Razones. Ahora bien, ¿por qué quedó relegado el 10 de diciembre y qué puede conjeturarse sobre las consecuencias para la experiencia democrática? En principio, la escena de los crímenes terminaba desplazando la discusión sobre la democracia a construir. Es lo que quedó expresado en el Nunca más, la fórmula instaurada del corte: el peso del pasado oprimía las proyecciones hacia el futuro. Por supuesto, Alfonsín y el grupo que lo rodeaba exponían una visión de futuro: se advertía en la fórmula que elaboró para los Juicios, que concentraba la responsabilidad en las cúpulas y aspiraba a un trámite rápido. Y prometía (con cierto exceso voluntarista) ponerle “una bisagra a la historia”, un camino de reformas profundas, sindical, pedagógica, del Estado y de la Constitución…, que fueron quedando por el camino y que nadie, ni la UCR ni el propio Alfonsín, volvieron a retomar.

El 10 de diciembre nunca alcanzó a instituirse como una fecha representativa para todos, o casi, el símbolo de un corte fundamental con el pasado en el origen de una nueva Argentina. Por supuesto, no estoy diciendo que nada nuevo sobrevino desde 1983. El juicio a los comandantes quedaba como el emblema del corte, pero la debilidad, o el fracaso, de la construcción política ha dejado un lastre, una memoria fijada del pasado que ha limitado el horizonte de expectativas abierto al porvenir. Para decirlo con una fórmula simple (y por supuesto insatisfactoria): un exceso de memoria “literal” (el término es de Todorov) obstruye la acción de una imaginación política abierta a las incertidumbres propias de la invención democrática.

«Jardín de Luxemburgo» de Juan Pablo Renzi

La Justicia, en el discurso público, aparece inclinada al pasado, al castigo, incluso a la retaliación permanente y el rechazo del perdón o de modalidades de la pena inspiradas en el derecho humanitario. El horizonte de los derechos humanos ha quedado, para muchos, aplanado por la acción penal, un impulso punitivo que se extiende, más allá de los crímenes de la dictadura, a diversos delitos ampliamente exhibidos en la escena pública. Ha quedado así desplazada otra idea de la realización de la Justicia como un proyecto, un horizonte abierto al futuro, una construcción en la sociedad que depende de la vigencia y ampliación de derechos y libertades, de la equidad, la igualdad de oportunidades y condiciones de seguridad que no nacen de la acción penal.
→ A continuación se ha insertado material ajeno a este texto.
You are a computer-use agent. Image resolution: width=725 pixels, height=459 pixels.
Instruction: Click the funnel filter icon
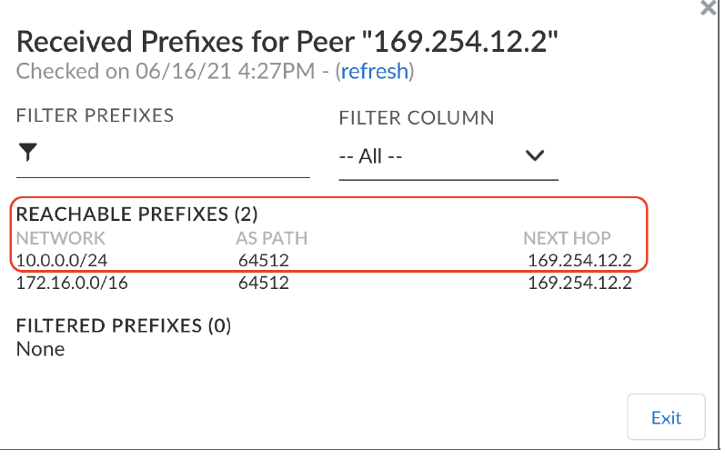27,152

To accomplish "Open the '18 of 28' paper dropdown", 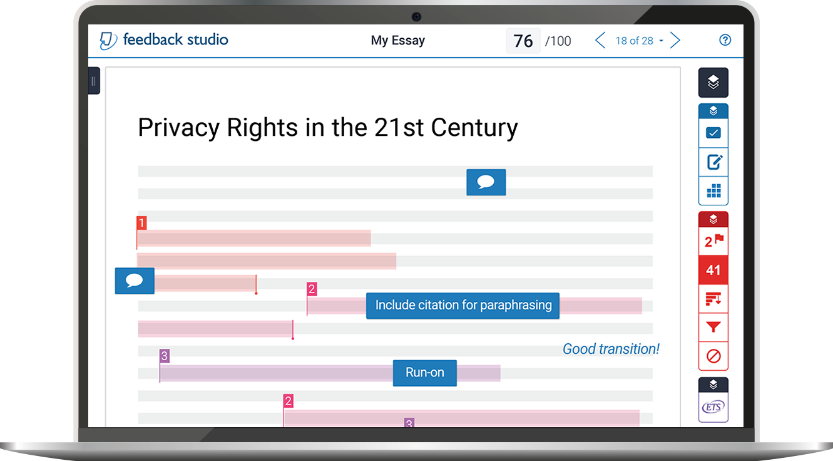I will tap(638, 41).
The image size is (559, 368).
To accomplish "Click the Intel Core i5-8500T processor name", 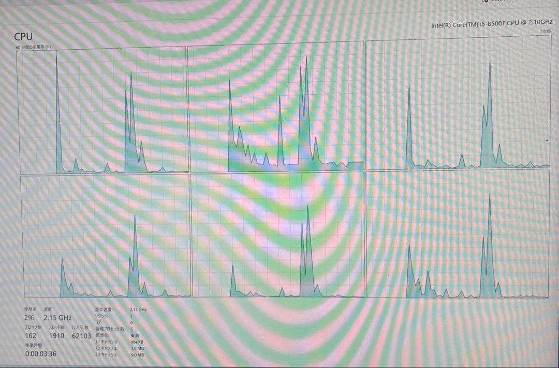I will (492, 24).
No hace falta decirlo, el furor punitivo, en el primer sentido, coexiste con el fracaso catastrófico de un camino de justicia en la sociedad. Esa realidad no nació ahora, pero la motosierra como símbolo de la acción política termina siendo la muestra más palpable de ese fracaso.
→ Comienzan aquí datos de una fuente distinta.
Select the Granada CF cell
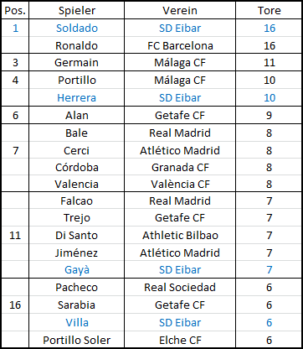 pos(180,167)
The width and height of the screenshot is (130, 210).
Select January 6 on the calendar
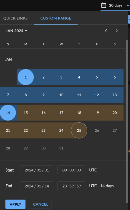pos(115,77)
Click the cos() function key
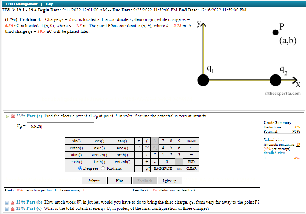 [x=99, y=141]
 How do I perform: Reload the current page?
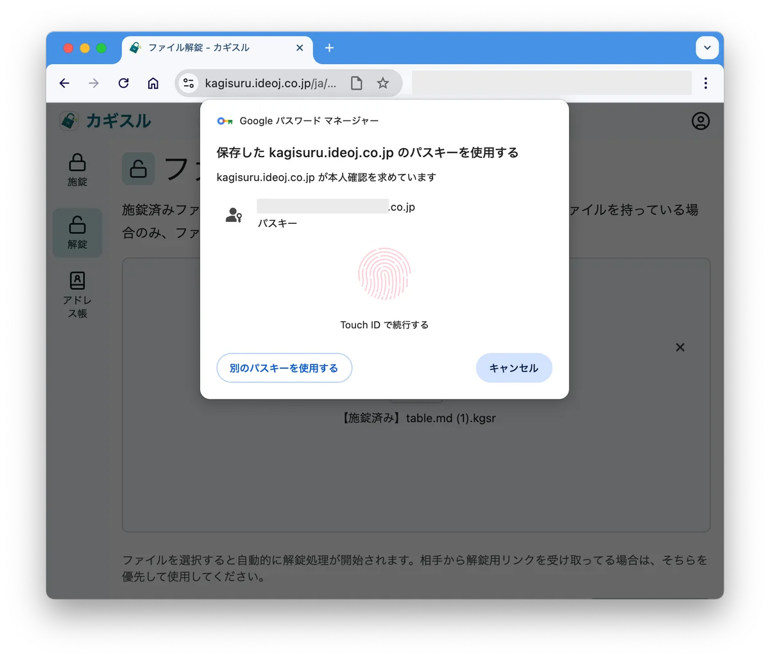click(124, 83)
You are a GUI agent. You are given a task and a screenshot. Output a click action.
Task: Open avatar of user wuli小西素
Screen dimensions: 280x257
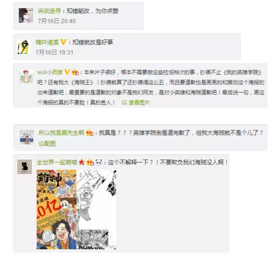pyautogui.click(x=27, y=77)
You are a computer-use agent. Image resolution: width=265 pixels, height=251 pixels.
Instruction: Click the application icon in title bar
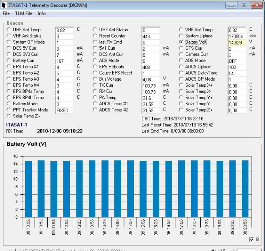pyautogui.click(x=4, y=6)
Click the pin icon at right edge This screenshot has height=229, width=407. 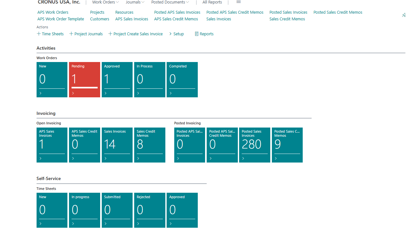[x=404, y=15]
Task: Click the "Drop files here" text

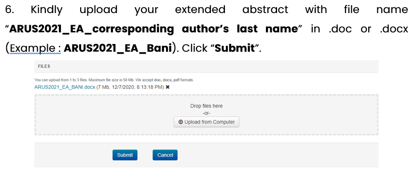Action: pos(207,106)
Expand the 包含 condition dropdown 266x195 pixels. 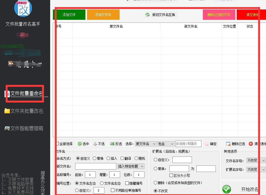click(166, 144)
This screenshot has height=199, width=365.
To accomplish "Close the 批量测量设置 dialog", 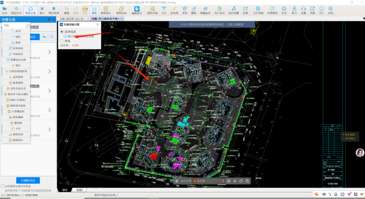I will [x=98, y=25].
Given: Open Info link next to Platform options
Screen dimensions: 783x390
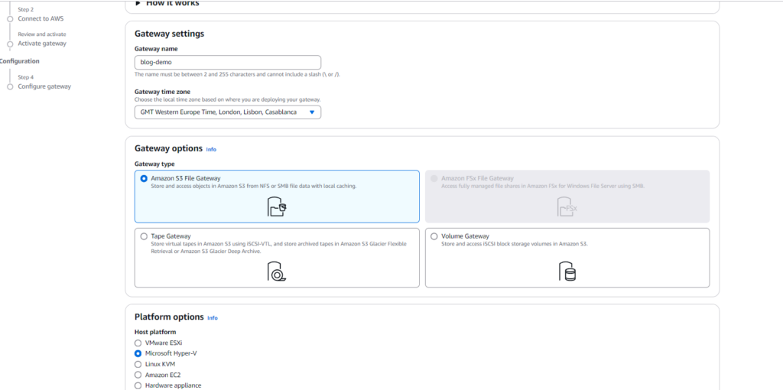Looking at the screenshot, I should point(213,318).
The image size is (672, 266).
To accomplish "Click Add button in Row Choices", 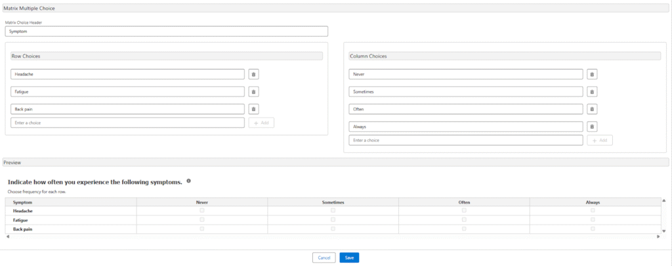I will [x=261, y=123].
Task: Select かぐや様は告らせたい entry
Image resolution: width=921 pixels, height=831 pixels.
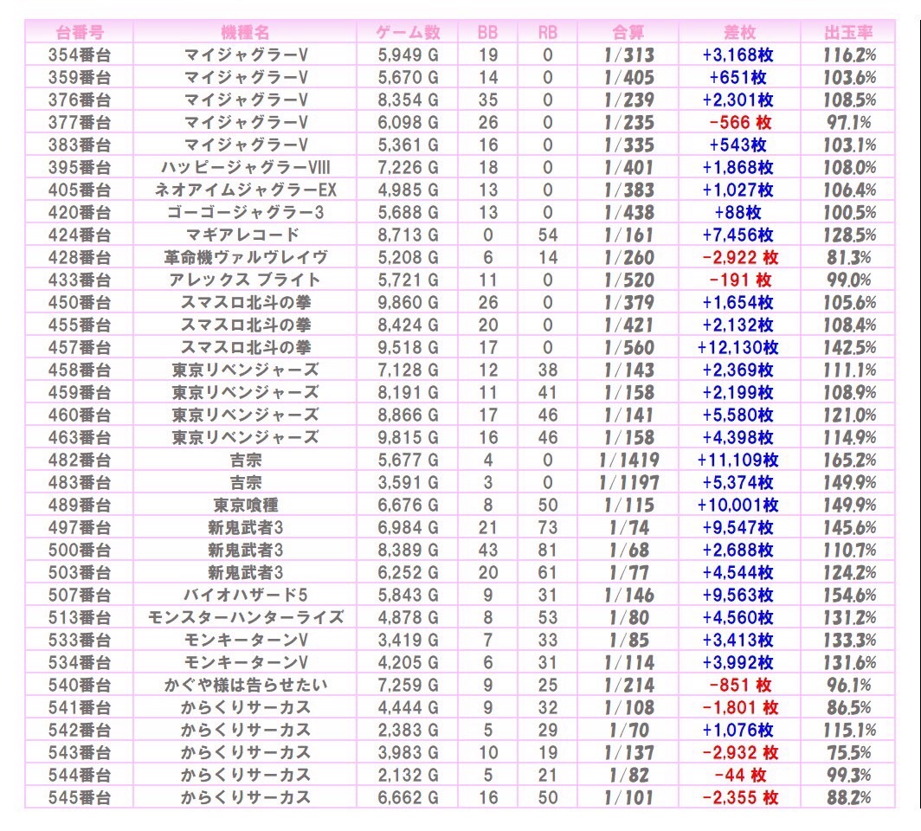Action: pyautogui.click(x=245, y=685)
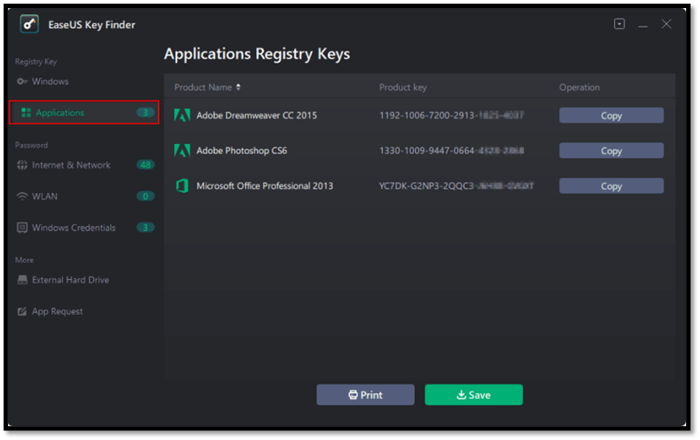Select the Windows key icon in sidebar
700x440 pixels.
(23, 81)
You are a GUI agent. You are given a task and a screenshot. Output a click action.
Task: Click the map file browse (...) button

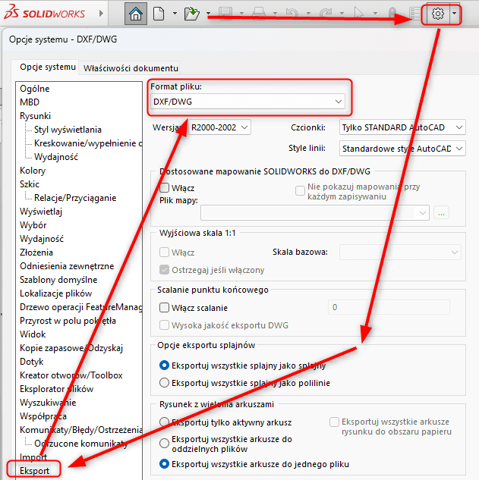click(x=441, y=213)
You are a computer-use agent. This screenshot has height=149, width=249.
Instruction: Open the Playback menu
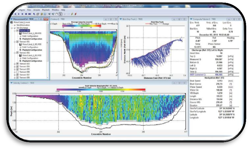[x=45, y=10]
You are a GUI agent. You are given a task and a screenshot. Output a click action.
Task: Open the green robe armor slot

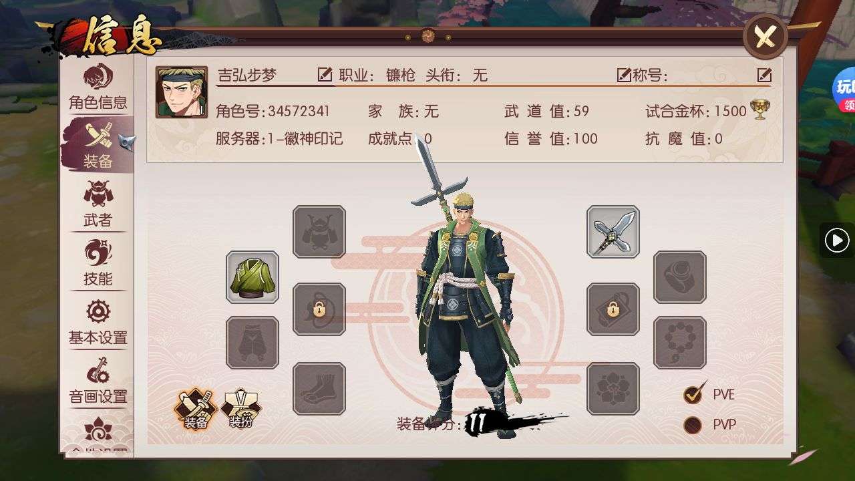tap(252, 277)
¿Cómo definir, entonces, a la democracia que pudimos y supimos conseguir? Se suele distinguir un “pacto de garantías” y un “pacto de transformación”. El primero ha sido sobre todo un pacto defensivo, por la negativa (Nunca más): no al poder militar, no a crímenes atroces desde el Estado (los asesinatos del soldado Carrasco o de María Soledad Morales), no incluso a la represión ilegal o abusiva de las fuerzas de seguridad. Ese compromiso, que estuvo más o menos vigente por cuatro décadas, hoy está bajo ataque desde la cúpula del Estado.
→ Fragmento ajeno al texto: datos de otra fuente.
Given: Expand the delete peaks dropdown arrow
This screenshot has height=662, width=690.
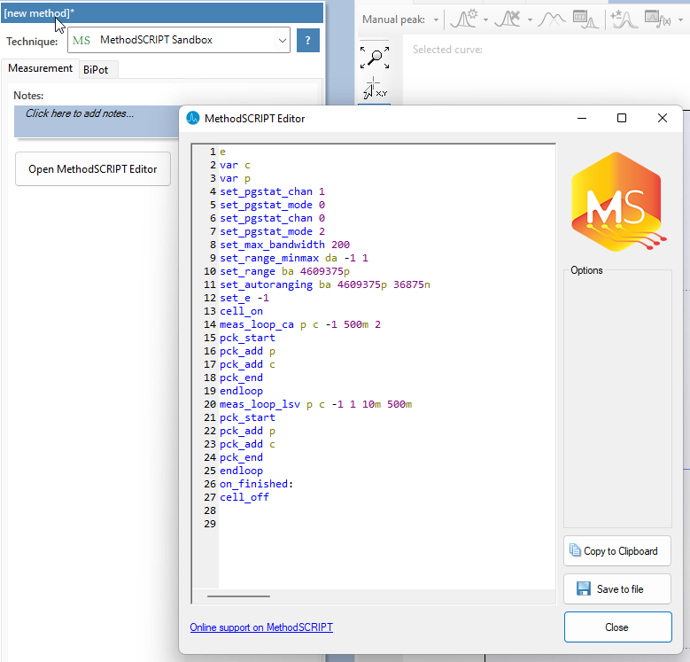Looking at the screenshot, I should click(529, 19).
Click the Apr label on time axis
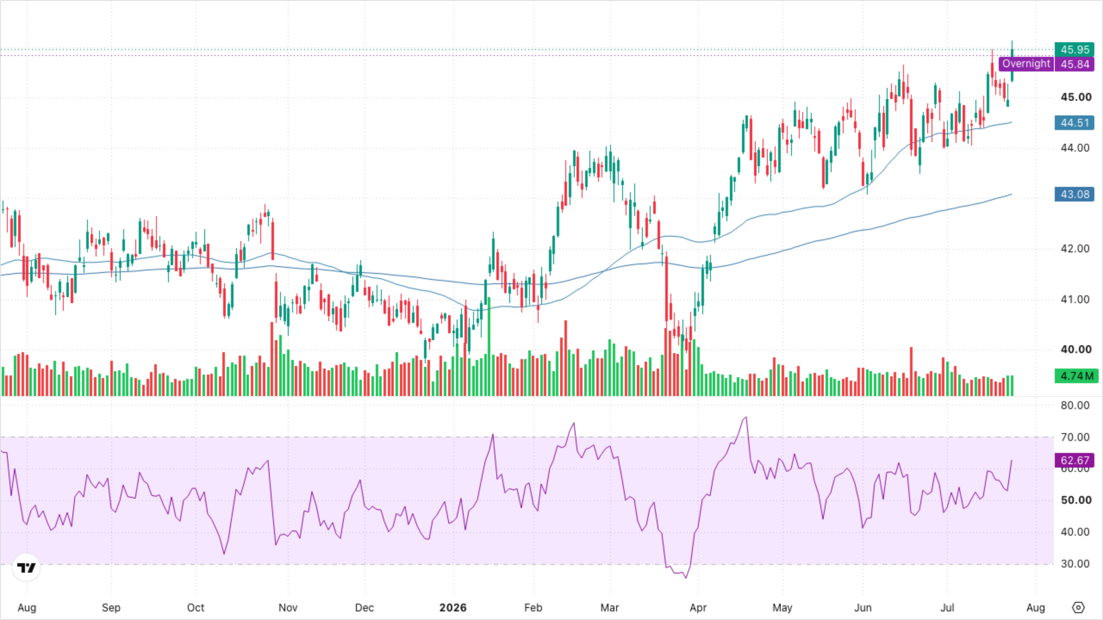This screenshot has height=620, width=1103. click(x=698, y=608)
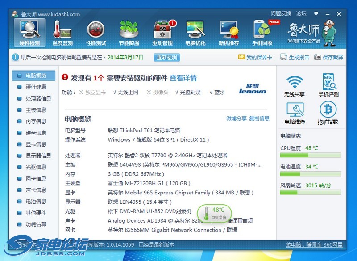Open the 温度监测 temperature monitoring tool

tap(62, 33)
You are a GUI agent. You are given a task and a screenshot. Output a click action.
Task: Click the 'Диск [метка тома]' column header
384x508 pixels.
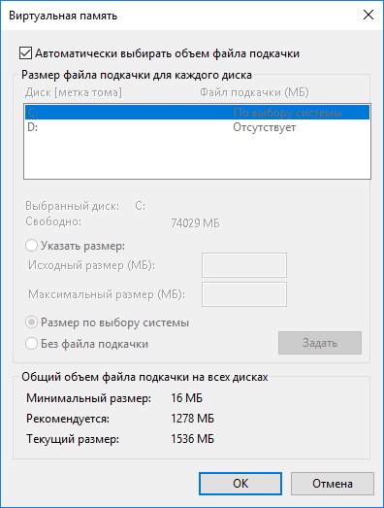[x=74, y=92]
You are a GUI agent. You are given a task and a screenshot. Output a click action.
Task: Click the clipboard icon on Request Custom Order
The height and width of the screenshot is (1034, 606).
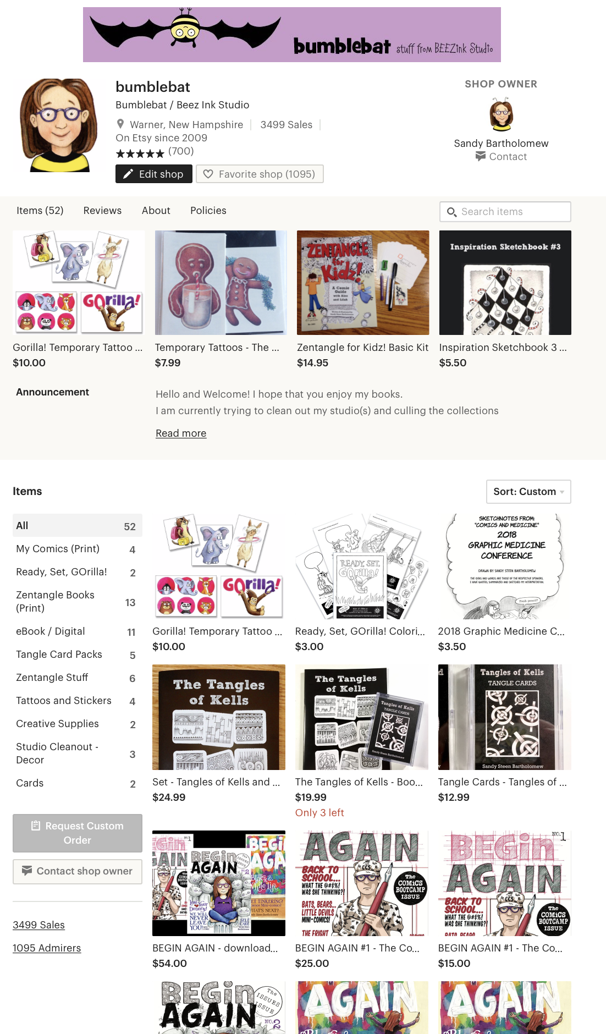click(36, 826)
El otro ingrediente, afirmativo, el compromiso democrático, que mira al futuro y el curso posible de un verdadero pacto de reformas (que tiene poco que ver con las componendas usuales del toma y daca) permanece ausente. Puede señalarse allí, creo, una herida simbólica de larga duración en la democracia argentina, una fractura que se actualiza y se profundiza en el presente inmediato. No hubo casi celebración el 10 de diciembre pasado, cuando se cumplían cuarenta años del comienzo de la democracia. La fecha estuvo dominada por la asunción del nuevo presidente, que ostensiblemente asumió dando la espalda no sólo al Parlamento, sino a la propia significación de la fecha.